The following question is part of a masters exam for which I am preparing and I don't have any methodology on how this type of matrices are solved.
This was question asked:
I don't know how to find eigenvalues of matrices ( larger than 3 $\times$ 3).
So, it's my humble request if you can tell some details or source of results and observations which are useful for dealing with such matrices.
I have studied linear algebra from David C lay.
Thanks a lot!!
On
Denote the given $6 \times 6$ matrix by $A$.
Hint One option is to observe that the square of the given matrix is the identity matrix, or, rearranging, that $A^2 - I = 0$. So, the minimal polynomial of $A$ divides $t^2 - 1 = (t + 1) (t - 1)$. (Alternatively, any eigenvector $v$ of $A$, say of eigenvalue $\lambda$, satisfies $v = A^2 v = \lambda^2 v$.)
Hint for another method Consider as usual the polynomial $\lambda I - A$; the first and fourth columns of this matrix are, respectively $$\pmatrix{\lambda\\\cdot\\\cdot\\-1\\\cdot\\\cdot}, \pmatrix{-1\\\cdot\\\cdot\\\lambda\\\cdot\\\cdot}.$$ What values of $\lambda$ make these two columns linearly dependent?
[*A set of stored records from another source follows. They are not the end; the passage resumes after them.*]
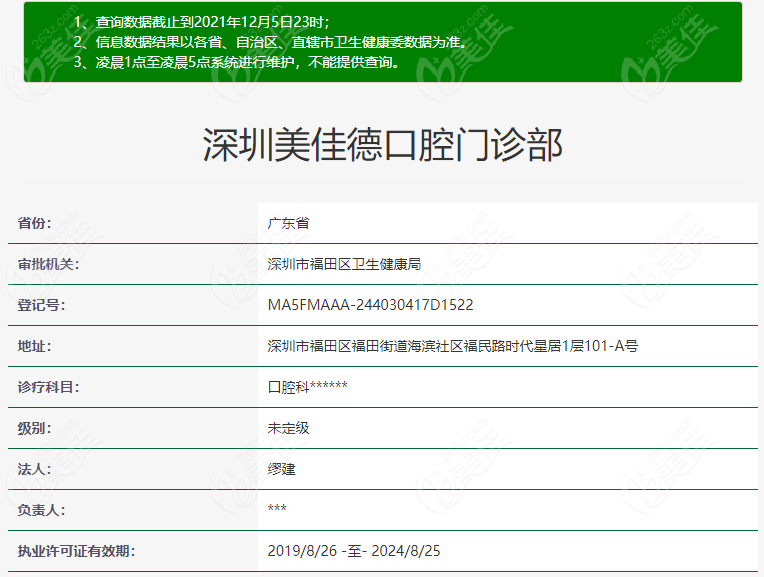Image resolution: width=764 pixels, height=577 pixels.
Task: Click the 执业许可证有效期 row label
Action: click(76, 551)
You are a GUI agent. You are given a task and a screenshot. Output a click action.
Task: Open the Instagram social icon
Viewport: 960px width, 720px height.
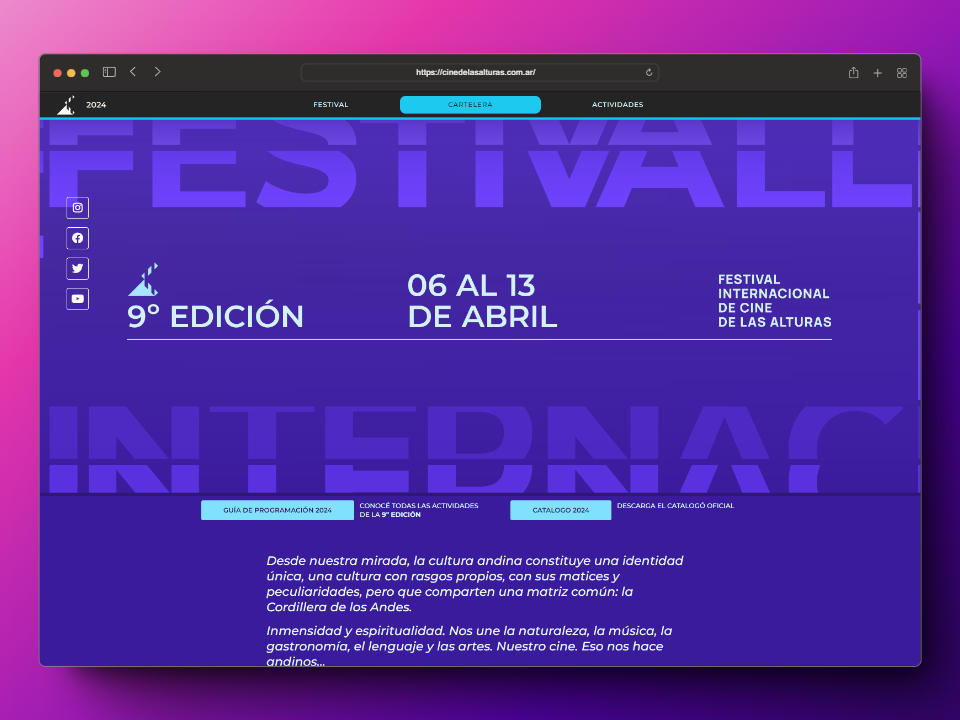77,208
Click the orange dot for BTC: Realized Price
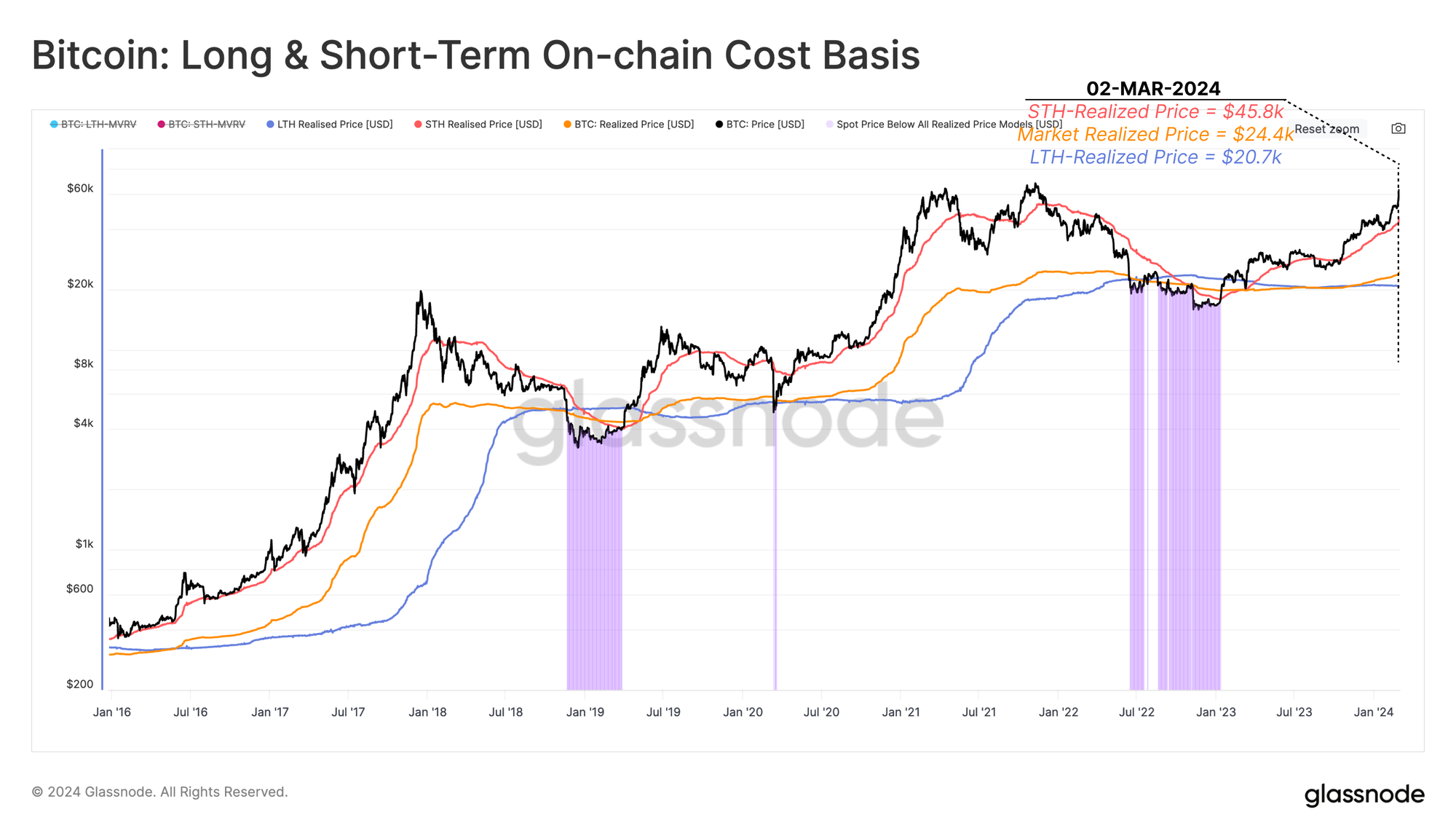The width and height of the screenshot is (1456, 839). 566,125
Remark Both of these methods are specific to this matrix and ones that have a similar structure. Like JimmyK45542 wrote in his good answer, the question is really testing your ability to find and execute a method for computing those eigenvalues that takes advantage of the features that make the given matrix special.
On
In addition to the existing answers I'd like to say that it's not hard to calculate the characteristic polynomial using Laplace expansion:
\begin{align}p(x)&=\det\begin{bmatrix} x & 0 & 0 & -1 & 0 & 0\\ 0 & x & 0 & 0 & -1 & 0\\ 0 & 0& x& 0 & 0& -1\\ -1 & 0 &0&x& 0 & 0\\ 0 & -1 & 0 & 0&x &0\\ 0 & 0& -1 & 0 & 0 &x \end{bmatrix}\\ &=x\det\begin{bmatrix} x & 0 & 0 & -1 & 0\\ 0& x& 0 & 0& -1\\ 0 &0&x& 0 & 0\\ -1 & 0 & 0&x &0\\ 0& -1 & 0 & 0 &x \end{bmatrix}+1\det\begin{bmatrix} 0 & 0 & -1 & 0 & 0\\ x & 0 & 0 & -1 & 0\\ 0& x& 0 & 0& -1\\ -1 & 0 & 0&x &0\\ 0& -1 & 0 & 0 &x \end{bmatrix}\\ &=x\cdot x\det\begin{bmatrix} x & 0 & -1 & 0\\ 0& x& 0 & -1\\ -1 & 0 &x &0\\ 0& -1 & 0 &x \end{bmatrix}-1\det\begin{bmatrix} x & 0 & -1 & 0\\ 0& x & 0& -1\\ -1 & 0 &x &0\\ 0& -1 & 0 &x \end{bmatrix}\\ &=(x^2-1)\det\underbrace{\begin{bmatrix} x & 0 & -1 & 0\\ 0& x & 0& -1\\ -1 & 0 &x &0\\ 0& -1 & 0 &x \end{bmatrix}}_{=M} \end{align} Now it's your turn to prove $\det(M)=(x^2-1)^2$ using the same method (Laplace expansion) as above.
The final result is
$p(x)=(x^2-1)^3$
Let $A$ be that matrix. Then, we have $$A(x_1,x_2,x_3,x_4,x_5,x_6)^T = (x_4,x_5,x_6,x_1,x_2,x_3)^T,$$ i.e. $A$ acts on a vector by swapping the 1st/4th entries, the 2nd/5th entries, and the 3rd/6th entries.
So for a vector $v$ to be an eigenvector of $A$, swapping the 1st/4th entries, the 2nd/5th entries, and the 3rd/6th entries of $v$ should yield a scalar multiple of $v$. As an example, $$A(1,0,0,1,0,0)^T = (1,0,0,1,0,0)^T,$$ so $(1,0,0,1,0,0)^T$ is an eigenvector with eigenvalue $1$. Can you find six linearly independent eigenvectors and their corresponding eigenvalues?
Just a note: In general, it is hard/tedious to find the eigenvalues of an arbitrary large matrix. However, if a large matrix has a "pattern" to the entries, it may be possible to find the eigenvectors/eigenvalues "by inspection". That's probably what this question is expecting you to do.